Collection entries
┄┄┄┄┄┄┄┄┄┄

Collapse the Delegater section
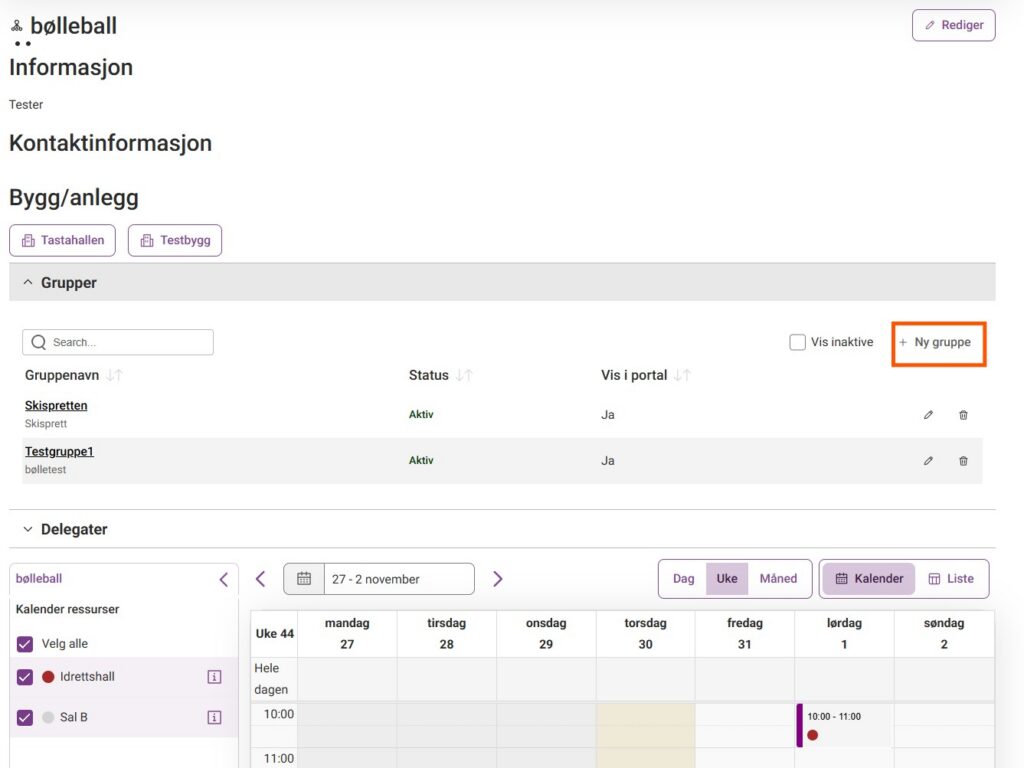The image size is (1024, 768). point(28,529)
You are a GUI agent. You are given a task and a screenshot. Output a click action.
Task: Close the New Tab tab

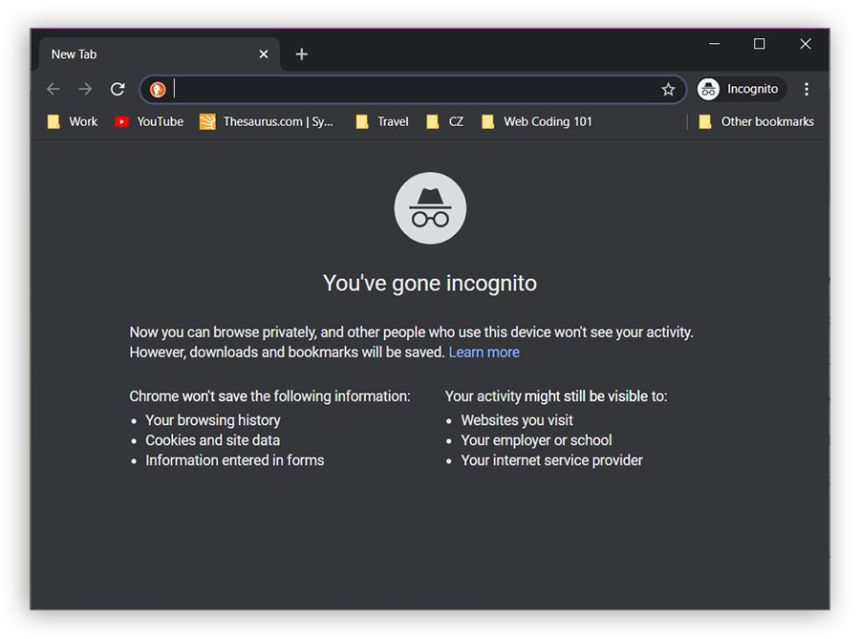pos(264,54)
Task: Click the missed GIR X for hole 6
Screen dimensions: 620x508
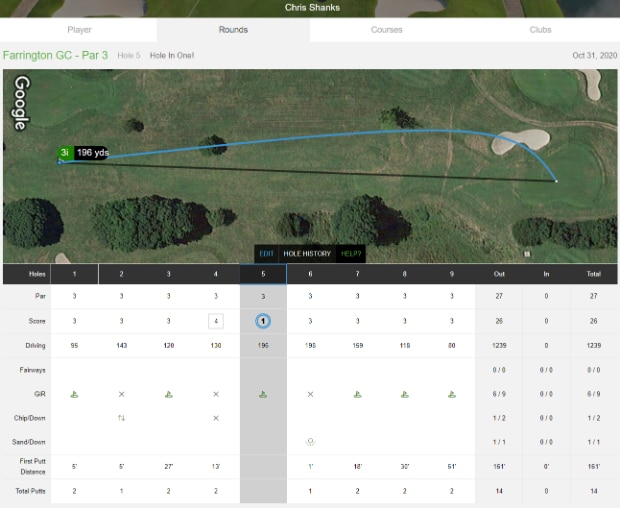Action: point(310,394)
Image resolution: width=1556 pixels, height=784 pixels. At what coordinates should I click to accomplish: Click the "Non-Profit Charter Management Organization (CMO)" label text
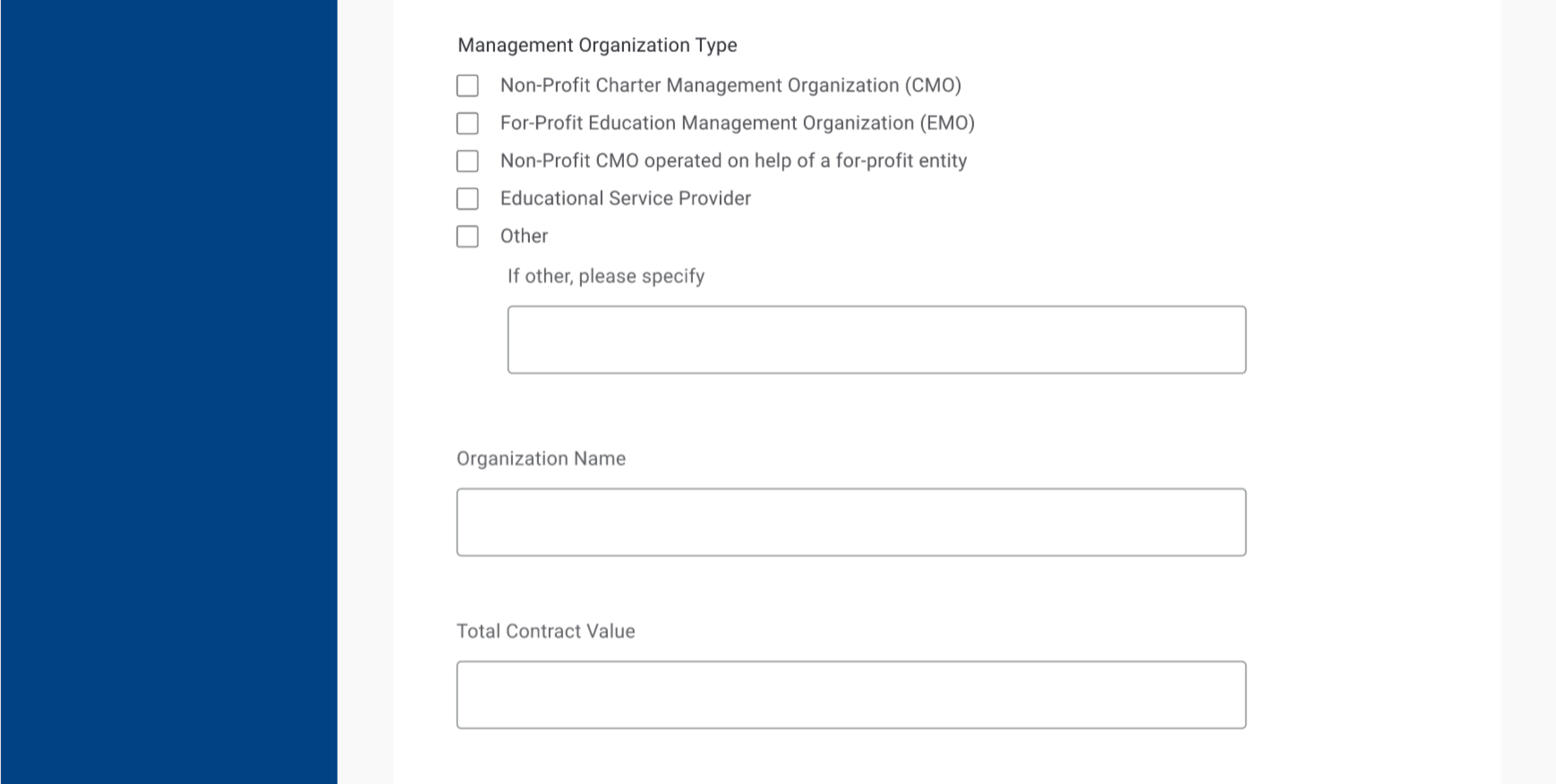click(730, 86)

┄┄┄┄┄┄┄┄┄┄

Give back exactly the lines from the line with "You are a GUI" through the final line of the entries above, and keep pictures out of the copy.

Expected output »
You are a GUI agent. You are given a task and a screenshot. Output a click action.
Task: Close the New Tab tab

pos(264,54)
Task: Click the missed GIR X for hole 6
Screen dimensions: 620x508
Action: point(310,394)
Image resolution: width=1556 pixels, height=784 pixels. At what coordinates should I click to accomplish: Click the "Non-Profit Charter Management Organization (CMO)" label text
click(730, 86)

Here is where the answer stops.